DIRECTIONS FOR THIS TASK: Beginning with the line containing "Open AdventHealth Carrollwood link" and ending with the last line, repeat the records exactly.

DATASET Start Marker

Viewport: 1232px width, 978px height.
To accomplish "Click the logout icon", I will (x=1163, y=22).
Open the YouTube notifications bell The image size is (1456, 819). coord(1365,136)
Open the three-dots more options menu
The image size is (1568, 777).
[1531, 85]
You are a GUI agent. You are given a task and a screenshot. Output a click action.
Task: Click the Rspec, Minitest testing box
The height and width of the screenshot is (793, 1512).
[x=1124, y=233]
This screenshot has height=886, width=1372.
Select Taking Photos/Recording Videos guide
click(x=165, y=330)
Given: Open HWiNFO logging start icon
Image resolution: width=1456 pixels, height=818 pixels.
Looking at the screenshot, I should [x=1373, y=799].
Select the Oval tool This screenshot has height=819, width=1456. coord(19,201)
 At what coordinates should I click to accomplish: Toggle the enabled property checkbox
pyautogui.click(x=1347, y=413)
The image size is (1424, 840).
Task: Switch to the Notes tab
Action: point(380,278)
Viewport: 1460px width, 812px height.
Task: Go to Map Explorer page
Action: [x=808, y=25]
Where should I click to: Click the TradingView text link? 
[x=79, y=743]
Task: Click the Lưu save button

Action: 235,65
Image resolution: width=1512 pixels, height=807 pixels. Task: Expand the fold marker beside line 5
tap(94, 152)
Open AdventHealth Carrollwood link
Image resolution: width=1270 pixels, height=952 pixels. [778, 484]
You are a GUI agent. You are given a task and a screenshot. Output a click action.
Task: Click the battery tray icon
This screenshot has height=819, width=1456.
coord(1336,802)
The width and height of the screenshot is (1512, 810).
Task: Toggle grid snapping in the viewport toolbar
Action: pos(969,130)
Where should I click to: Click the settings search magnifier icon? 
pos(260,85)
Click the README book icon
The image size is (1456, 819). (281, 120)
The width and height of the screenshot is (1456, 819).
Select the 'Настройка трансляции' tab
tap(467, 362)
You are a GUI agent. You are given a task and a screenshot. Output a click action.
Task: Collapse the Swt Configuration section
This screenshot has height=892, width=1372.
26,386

DATASET End Marker

EXERCISE ANSWER:
Open AdventHealth Carrollwood link
Image resolution: width=1270 pixels, height=952 pixels. [778, 484]
You are a GUI agent. You are given a task and a screenshot. Output a click action.
Task: Click the battery tray icon
This screenshot has height=819, width=1456.
coord(1336,802)
The width and height of the screenshot is (1512, 810).
Task: Toggle grid snapping in the viewport toolbar
Action: pos(969,130)
Where should I click to: Click the settings search magnifier icon? 
pos(260,85)
Click the README book icon
The image size is (1456, 819). (281, 120)
The width and height of the screenshot is (1456, 819).
Select the 'Настройка трансляции' tab
tap(467, 362)
You are a GUI agent. You are given a task and a screenshot. Output a click action.
Task: Collapse the Swt Configuration section
This screenshot has height=892, width=1372.
26,386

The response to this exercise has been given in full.